Task instructions
Copy each line in the data that includes the word "opens".

Material for this task
+-------+

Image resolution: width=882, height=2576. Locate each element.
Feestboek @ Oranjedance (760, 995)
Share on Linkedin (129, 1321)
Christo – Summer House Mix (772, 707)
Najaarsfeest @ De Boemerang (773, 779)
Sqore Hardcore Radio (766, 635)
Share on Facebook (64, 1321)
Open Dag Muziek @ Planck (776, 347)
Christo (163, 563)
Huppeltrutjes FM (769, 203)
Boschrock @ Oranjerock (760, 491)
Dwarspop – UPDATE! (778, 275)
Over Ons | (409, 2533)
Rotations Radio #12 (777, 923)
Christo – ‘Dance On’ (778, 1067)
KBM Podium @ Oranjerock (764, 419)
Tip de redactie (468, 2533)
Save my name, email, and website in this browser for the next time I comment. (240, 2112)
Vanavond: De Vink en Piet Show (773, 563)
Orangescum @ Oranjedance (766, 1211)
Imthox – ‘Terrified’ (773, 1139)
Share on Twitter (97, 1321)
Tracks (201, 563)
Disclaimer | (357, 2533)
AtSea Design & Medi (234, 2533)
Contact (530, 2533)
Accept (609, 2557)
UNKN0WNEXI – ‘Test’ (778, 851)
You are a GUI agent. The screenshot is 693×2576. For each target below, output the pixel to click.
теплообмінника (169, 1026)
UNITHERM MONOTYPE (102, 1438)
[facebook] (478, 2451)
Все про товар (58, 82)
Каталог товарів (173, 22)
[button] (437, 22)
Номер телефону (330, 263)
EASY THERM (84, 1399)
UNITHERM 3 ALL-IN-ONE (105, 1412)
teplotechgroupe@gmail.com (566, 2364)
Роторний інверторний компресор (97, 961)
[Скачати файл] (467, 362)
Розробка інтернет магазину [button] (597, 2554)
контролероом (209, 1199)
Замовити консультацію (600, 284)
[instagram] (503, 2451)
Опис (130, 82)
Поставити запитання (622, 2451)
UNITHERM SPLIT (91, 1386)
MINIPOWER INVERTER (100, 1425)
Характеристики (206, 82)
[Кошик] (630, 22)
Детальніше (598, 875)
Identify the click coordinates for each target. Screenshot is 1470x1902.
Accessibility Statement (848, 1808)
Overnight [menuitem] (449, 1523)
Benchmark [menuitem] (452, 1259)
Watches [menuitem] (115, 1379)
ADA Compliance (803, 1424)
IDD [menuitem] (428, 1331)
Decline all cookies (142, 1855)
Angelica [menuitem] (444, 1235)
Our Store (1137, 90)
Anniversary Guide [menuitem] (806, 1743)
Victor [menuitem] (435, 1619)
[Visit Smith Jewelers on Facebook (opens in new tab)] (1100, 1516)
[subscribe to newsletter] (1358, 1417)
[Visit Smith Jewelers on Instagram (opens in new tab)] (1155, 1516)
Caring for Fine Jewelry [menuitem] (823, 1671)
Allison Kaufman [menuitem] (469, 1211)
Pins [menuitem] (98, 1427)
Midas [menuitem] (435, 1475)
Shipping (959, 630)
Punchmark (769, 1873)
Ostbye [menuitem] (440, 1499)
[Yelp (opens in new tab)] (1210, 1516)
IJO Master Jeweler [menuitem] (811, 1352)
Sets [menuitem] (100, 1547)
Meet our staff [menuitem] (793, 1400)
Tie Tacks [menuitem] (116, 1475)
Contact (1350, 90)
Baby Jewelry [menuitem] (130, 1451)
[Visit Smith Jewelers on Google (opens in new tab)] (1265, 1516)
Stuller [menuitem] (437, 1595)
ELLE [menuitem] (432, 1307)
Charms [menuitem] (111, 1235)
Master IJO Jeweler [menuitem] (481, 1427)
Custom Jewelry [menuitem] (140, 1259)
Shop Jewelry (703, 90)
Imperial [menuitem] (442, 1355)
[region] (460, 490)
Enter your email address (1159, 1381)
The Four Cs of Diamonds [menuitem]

+-------+

Answer for the task
[Visit Smith Jewelers on Facebook (opens in new tab)] (1100, 1516)
[Visit Smith Jewelers on Instagram (opens in new tab)] (1155, 1516)
[Yelp (opens in new tab)] (1210, 1516)
[Visit Smith Jewelers on Google (opens in new tab)] (1265, 1516)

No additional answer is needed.